And his audience was laughing.
Mj was breathless. He was shocked and mesmerized, just as much
as he had been when he had heard it the first time.
Bill was loud: “And
I'm looking down at the President's wife's legs! She had a
varicose vein. She –, she was –.” Bill demonstrated how she
had shown him the varicose vein running down her bended leg.
“Now this is typical of a woman.”
But poor mj could
hardly believe the story, typical or not, even now after two
years of being familiar with it. He shook his head as if to
say, 'This is not be-LEEV-able’!
Bill sighed loudly:
“So anyway –.”
In ab-sence
wruuuhng!... went the glee club.
Betty Ann was
affected too, but in a different way. “I could just kick
myself now that I didn't do that concert,” she said, “'cause I
would've loved to've done it, just to've –...”
“Met Jimmy
Stewart,” Bill finished.
She nodded: “...–
met Jimmy Stewart. I could just kick myself now for not doin'
that.”
“Well, if Fred had
invited you that day,” Bill said, “this wouldn't have
happened.”
“But then we
wouldn't have had this story!” mj protested.
Betty Ann laughed
at him like a gleeful child. She rarely laughed so freely.

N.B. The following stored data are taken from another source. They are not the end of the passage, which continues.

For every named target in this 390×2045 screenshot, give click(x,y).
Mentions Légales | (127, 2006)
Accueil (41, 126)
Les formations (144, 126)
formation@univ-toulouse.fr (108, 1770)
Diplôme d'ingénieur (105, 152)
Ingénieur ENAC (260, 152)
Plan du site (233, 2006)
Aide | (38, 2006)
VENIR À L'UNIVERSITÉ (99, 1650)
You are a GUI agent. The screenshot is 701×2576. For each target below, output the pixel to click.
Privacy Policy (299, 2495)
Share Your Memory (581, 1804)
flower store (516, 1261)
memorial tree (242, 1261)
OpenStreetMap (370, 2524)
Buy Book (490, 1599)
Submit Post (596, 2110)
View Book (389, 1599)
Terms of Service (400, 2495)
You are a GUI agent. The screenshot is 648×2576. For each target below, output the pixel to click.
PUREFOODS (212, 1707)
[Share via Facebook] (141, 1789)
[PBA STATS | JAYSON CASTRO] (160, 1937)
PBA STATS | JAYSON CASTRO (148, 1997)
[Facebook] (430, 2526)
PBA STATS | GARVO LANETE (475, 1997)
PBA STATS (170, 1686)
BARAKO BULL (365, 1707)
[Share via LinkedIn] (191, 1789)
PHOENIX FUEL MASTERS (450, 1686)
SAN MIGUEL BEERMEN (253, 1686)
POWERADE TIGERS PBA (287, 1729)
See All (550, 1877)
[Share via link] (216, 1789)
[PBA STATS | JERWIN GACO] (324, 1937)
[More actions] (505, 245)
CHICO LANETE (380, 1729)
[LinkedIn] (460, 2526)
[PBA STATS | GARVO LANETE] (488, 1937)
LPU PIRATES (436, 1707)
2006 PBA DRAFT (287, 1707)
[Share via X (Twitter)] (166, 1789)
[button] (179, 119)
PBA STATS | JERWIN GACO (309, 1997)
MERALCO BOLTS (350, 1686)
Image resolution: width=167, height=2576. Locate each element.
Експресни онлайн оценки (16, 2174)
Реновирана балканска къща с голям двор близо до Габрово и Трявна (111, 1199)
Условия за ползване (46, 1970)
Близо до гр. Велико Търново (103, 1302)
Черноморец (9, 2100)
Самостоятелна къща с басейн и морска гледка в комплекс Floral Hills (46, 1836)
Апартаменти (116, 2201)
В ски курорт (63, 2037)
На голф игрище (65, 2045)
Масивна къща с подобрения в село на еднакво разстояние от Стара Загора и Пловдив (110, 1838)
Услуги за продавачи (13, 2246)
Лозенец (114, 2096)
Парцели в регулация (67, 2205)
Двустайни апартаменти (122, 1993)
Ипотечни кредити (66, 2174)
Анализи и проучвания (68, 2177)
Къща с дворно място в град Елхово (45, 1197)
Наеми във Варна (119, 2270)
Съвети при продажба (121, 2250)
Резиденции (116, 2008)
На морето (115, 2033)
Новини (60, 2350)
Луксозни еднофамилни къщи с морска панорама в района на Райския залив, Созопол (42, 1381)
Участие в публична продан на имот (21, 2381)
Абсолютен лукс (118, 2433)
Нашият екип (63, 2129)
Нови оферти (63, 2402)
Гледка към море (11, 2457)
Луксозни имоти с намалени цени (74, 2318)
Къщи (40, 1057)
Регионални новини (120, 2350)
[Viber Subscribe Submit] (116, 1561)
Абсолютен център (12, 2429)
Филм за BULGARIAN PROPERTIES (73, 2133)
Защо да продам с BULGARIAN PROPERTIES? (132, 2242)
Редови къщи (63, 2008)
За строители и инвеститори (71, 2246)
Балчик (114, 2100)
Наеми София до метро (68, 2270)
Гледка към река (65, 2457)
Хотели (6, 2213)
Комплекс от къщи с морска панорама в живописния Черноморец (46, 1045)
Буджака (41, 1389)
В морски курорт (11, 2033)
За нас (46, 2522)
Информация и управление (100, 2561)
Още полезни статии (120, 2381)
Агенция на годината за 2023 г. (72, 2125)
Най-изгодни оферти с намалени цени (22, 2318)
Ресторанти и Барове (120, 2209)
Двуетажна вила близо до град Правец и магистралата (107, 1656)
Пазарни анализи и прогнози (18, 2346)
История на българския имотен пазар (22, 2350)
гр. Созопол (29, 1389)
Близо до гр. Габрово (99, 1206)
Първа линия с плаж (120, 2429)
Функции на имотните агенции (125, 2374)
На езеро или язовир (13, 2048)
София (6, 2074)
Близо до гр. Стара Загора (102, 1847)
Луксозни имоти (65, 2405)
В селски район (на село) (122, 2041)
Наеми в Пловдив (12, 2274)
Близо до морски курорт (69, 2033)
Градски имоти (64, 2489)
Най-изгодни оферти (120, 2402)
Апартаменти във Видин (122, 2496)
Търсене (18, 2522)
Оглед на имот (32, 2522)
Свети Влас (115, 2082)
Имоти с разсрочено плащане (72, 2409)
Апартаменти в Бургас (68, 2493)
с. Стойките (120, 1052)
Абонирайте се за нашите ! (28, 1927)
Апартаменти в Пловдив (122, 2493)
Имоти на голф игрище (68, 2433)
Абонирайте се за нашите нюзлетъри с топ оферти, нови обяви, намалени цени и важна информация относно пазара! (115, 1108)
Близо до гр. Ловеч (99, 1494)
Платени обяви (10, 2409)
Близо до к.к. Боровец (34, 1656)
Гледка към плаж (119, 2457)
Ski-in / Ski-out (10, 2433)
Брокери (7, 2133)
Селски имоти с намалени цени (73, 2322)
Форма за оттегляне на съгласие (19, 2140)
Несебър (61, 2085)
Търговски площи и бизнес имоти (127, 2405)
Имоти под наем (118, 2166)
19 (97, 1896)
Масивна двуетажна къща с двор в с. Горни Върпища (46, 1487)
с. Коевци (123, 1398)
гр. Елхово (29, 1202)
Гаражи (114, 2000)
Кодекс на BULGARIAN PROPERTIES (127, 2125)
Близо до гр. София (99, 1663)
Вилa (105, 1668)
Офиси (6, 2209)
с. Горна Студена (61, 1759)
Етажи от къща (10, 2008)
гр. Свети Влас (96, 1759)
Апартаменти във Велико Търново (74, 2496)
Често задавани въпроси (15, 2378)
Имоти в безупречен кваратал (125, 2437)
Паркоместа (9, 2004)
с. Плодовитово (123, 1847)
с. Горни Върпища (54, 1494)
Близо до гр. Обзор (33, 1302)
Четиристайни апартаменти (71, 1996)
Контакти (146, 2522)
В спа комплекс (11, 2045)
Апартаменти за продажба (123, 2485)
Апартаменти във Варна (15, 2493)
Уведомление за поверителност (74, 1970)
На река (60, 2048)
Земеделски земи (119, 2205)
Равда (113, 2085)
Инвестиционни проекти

“Yeh, we wouldn't have this wonderful story! This was more
fun!” She was so delighted, she must have gotten over feeling
put down for being a milktoast.
“Right!” said the
one who had wanted to publish the fabulous story, mj lorenzo,
at no matter whose expense.
And Betty Ann said
to Bill, while glancing also at mj, “You wouldn't have gotten
to look at Pat's varicose veins, and –.”
And so, Joey’s guru, if he had told a story like
Bill’s, would have used it to show how people were never
satisfied. They wanted more than they already had, they wanted
something better than they had, but they always wanted the
wrong things. In ancient Roman times, for instance, with all
their riches from wars, they just went on and on and on,
getting more and more ridiculous with their desires. First
they wanted a little chariot, and then they had to have it
carved. Then they had to ride in the chariot and have it
chaired. Next it had to be bigger, then more refined. And then
there had to be two horses instead of one, four horses instead
of two, and finally spikes on the wheels like everybody had
seen in the movie, Ben
Hur. And as you were listening to the guru tell such a
story, just when you were laughing the hardest at yourself and
your silly desires and expecting to hear a description of the
bloody chariot race from Ben Hur, the guru
would walk out of that movie theater and drop you into the
movie he was offering instead, a movie of universal love, a
life of loving relationship with him. Suddenly you would
remember, with his help, that the ancient Romans had been in
useless pursuit of trash, just like their modern counterparts
were, the U.S. Americans and everybody in the world like them,
including little old stupid you.28
Bill ignored his
wife’s dig, and the way it implied that he had looked at
another woman’s legs so long, and with so much interest, that
he still could not shut up in public about those legs, two
whole years later: “The funny part is,” he said, “when she
walked in that room she had four or five photographers
following her, and they were snapping pictures all the while
we were talking.”
They Were
Snapping Pictures
“At one point –. I
don't know what we were talking about, something about the
farm. I thought,” Bill whispered: "’Jesus Christ! Do you
realize the pictures they've taken of me with the First Lady?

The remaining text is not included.